The Texas Legislature passed a law in 2013 requiring physicians performing abortions to have admitting privileges at a hospital within 30 miles of the abortion clinic and to maintain the standards of an ambulatory surgical center. As Ginsburg noted in her concurrence, clinics providing many far more risky procedures, including tonsillectomies, colonoscopies and in-office dental surgery, have no such restrictions. That law almost immediately cut the number of abortion clinics in Texas in half, from 40 to 20. Only seven or eight of the remaining clinics were expected to survive a ruling upholding the law.
First trimester abortions show complication rates requiring hospital admission at less than a quarter of 1 percent. The much rarer second trimester abortions require hospital admission are at less than a half of 1 percent.
Breyer, writing for the majority, observed “evidence indicates that the admitting-privileges requirement places a substantial obstacle in the path of a woman’s choice.” Likewise, the second provision placed an undue burden on women seeking to exercise their rights under Roe v. Wade. Breyer noted the onerous consequences of clinic closures. The suggestion “that these seven or eight providers could meet the demand of the entire state stretches credulity,” he stated.
Already, untold hardship has beset many women seeking abortions in Texas since 2013. In a horrifying recent New York Times op-ed, Valerie Peterson recounts how she discovered at her 16-week appointment that she was carrying a fetus incompatible with life. Her pregnancy would end in miscarriage or, at best, a delivered baby surviving a few minutes. This is not to mention the risks to her health, both physical and mental. Due to the lack of facilities left in Texas, Peterson was given a wait of three to four weeks for the next available abortion appointment — pushing her past the 20-week mark after which almost all abortions are illegal in Texas. Through a friend, she was connected to a Florida clinic catering to patients terminating for medical reasons. She flew from Texas, secured a hotel room and rental car, and ended her doomed pregnancy safely — spending close to $5,000!

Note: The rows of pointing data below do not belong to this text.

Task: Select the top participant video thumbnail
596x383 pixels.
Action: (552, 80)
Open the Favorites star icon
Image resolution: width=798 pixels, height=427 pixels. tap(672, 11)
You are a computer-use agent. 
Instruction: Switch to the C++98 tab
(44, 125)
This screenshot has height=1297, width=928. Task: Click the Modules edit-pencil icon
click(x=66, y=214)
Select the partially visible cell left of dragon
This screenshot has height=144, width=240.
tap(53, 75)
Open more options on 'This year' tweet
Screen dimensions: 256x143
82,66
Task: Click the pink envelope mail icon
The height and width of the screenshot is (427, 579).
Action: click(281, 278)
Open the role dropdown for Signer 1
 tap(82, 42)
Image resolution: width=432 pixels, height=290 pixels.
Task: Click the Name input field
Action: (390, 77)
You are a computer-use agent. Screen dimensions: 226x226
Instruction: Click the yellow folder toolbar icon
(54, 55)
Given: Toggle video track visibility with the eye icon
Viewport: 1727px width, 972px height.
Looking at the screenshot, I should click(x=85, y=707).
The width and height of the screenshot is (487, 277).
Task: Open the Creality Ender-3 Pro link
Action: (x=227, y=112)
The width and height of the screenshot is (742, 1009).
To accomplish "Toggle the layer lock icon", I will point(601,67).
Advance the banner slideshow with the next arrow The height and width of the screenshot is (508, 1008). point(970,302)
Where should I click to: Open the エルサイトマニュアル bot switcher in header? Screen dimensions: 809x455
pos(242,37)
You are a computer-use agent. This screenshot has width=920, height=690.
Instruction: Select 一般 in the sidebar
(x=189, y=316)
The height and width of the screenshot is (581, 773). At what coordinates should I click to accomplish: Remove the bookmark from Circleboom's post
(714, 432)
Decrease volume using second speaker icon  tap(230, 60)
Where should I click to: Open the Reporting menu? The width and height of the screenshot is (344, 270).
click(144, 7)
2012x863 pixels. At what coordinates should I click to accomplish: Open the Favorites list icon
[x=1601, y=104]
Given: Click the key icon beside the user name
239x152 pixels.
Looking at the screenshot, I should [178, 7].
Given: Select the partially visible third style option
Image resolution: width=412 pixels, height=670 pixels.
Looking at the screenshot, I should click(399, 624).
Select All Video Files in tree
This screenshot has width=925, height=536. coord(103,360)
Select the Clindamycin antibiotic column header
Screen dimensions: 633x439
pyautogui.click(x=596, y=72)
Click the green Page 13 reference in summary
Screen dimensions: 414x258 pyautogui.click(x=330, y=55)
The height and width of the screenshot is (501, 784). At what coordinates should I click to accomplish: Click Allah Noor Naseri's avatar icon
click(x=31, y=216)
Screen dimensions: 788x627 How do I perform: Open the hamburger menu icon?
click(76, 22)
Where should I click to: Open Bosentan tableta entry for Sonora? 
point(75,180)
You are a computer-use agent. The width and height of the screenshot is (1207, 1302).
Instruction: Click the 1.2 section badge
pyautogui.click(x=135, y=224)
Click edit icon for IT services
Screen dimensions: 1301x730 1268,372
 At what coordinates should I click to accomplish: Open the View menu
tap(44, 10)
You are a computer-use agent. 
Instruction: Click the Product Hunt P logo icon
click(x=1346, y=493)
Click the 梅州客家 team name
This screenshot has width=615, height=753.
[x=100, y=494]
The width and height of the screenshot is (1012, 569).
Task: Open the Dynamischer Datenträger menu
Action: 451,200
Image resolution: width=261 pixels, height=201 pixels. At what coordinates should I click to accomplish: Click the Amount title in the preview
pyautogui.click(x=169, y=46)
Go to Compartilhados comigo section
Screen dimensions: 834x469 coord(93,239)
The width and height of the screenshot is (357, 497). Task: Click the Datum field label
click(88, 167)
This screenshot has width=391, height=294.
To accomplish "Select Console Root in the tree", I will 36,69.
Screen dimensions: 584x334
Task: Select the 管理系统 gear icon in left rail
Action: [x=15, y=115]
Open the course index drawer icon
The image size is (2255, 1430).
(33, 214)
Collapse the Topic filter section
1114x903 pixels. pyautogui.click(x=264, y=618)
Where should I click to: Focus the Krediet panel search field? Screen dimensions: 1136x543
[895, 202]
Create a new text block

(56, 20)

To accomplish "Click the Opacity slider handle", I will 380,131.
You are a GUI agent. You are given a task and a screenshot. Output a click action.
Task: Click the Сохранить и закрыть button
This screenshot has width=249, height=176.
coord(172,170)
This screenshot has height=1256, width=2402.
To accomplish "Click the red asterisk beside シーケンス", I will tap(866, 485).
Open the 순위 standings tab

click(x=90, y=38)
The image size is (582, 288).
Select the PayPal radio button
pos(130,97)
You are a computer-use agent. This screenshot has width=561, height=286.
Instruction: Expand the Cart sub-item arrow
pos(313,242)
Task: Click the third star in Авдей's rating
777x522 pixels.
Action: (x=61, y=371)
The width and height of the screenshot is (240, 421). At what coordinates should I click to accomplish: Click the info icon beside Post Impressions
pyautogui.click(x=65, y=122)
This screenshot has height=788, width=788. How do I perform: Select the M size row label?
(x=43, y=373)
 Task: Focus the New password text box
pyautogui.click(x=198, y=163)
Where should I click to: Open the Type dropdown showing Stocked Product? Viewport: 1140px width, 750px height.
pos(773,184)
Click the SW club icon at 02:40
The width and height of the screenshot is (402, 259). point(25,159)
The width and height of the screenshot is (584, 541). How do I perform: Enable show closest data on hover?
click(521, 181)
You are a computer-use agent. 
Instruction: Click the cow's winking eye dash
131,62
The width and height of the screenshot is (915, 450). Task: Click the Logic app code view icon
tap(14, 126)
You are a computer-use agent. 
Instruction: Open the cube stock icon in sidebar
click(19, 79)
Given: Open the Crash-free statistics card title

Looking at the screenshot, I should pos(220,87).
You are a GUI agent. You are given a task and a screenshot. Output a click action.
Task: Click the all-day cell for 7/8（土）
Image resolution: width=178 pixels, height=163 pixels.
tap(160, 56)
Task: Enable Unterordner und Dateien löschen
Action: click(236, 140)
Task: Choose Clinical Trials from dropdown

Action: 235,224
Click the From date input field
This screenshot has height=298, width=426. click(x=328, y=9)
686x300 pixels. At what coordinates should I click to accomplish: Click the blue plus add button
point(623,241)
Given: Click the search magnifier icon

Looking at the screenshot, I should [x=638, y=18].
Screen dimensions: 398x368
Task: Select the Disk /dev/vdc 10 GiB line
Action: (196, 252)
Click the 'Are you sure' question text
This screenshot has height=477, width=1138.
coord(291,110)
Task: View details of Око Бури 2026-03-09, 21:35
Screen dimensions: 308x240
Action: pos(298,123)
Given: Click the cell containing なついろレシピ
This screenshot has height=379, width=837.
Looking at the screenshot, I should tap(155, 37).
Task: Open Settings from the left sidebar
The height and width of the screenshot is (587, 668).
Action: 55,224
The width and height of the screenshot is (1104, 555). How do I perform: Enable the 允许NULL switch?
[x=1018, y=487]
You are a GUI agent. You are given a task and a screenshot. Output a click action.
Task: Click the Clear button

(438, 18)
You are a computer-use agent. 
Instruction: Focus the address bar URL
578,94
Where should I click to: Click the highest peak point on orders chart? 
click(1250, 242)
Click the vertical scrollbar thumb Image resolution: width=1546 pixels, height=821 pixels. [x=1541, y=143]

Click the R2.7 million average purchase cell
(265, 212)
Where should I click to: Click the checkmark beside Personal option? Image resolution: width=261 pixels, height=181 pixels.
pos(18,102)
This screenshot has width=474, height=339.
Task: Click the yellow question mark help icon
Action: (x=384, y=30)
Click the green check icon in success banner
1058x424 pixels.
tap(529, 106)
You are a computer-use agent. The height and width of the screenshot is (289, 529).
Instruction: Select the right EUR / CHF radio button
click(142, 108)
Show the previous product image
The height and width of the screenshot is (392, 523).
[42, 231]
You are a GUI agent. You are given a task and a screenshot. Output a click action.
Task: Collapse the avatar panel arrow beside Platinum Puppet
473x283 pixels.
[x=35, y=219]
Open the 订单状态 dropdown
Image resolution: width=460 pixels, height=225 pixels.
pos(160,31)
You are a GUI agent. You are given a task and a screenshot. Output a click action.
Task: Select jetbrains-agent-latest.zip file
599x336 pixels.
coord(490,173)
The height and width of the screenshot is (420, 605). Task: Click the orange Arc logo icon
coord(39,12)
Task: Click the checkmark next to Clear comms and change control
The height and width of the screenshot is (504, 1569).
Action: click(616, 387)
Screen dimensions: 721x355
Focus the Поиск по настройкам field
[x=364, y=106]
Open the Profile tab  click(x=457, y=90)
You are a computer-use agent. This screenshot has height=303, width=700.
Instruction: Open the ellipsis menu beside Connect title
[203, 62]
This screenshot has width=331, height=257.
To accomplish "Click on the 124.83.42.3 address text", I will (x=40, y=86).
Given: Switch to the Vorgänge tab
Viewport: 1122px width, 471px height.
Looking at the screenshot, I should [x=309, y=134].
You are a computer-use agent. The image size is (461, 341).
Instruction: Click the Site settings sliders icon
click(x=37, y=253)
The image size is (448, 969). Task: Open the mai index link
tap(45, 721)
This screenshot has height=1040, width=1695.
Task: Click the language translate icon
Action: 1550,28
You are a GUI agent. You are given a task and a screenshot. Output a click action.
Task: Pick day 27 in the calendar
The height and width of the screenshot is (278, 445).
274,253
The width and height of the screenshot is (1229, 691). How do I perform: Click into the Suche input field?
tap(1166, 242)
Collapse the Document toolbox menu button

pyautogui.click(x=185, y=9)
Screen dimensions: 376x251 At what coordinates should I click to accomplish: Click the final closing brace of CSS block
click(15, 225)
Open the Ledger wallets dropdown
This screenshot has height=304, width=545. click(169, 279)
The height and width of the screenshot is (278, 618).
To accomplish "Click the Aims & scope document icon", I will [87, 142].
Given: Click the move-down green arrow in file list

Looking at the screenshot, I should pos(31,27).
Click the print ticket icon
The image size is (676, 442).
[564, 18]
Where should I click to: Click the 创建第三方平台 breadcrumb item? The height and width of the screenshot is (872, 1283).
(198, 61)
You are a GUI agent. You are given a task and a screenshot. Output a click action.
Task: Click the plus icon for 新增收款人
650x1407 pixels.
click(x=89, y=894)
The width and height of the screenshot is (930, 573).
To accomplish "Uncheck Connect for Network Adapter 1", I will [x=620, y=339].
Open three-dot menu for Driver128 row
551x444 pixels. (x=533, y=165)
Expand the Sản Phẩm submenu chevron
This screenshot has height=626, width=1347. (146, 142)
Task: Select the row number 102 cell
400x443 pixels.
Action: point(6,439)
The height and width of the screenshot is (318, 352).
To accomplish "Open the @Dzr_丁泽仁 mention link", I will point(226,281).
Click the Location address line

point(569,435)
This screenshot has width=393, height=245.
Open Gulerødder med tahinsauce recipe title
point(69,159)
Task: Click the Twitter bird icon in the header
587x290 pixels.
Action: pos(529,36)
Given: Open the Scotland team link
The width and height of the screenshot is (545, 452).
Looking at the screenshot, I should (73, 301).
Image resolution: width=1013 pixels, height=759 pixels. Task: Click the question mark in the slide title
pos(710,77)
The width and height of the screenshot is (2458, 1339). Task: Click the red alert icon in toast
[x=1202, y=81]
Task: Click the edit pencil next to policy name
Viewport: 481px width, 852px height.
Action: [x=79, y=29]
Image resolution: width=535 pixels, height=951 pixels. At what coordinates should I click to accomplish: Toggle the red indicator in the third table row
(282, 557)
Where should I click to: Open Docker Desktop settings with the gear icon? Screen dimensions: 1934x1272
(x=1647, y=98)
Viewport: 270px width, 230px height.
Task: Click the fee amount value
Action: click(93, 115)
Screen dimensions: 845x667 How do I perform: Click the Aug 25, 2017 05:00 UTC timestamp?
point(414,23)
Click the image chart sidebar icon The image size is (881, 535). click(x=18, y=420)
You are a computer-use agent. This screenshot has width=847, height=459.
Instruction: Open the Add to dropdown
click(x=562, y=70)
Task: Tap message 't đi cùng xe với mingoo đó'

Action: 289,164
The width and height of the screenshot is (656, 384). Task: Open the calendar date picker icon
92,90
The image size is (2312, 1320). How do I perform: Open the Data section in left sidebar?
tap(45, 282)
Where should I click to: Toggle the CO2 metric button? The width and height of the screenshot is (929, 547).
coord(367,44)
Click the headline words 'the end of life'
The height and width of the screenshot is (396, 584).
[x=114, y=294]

The Supreme Court stepped in today and did its job to protect women like Peterson, and to ensure that constitutional rights aren’t dependent on the state one happens to have the misfortune of living in.
The Senate, however, has disgracefully refused to do its job. Its refusal to honor President Obama’s right to nominate a replacement for Antonin Scalia (which the Congressional Black Caucus has rightly termed racist), will hamstring the high court for an unconscionably long time.
The fragile liberal majority on our current eight-member court is a chance to remind voters than you’re not voting for the next president in November. You’re voting for the next U.S. Supreme Court justice. Our constitutional rights and that wall of separation between state and church hang in the balance.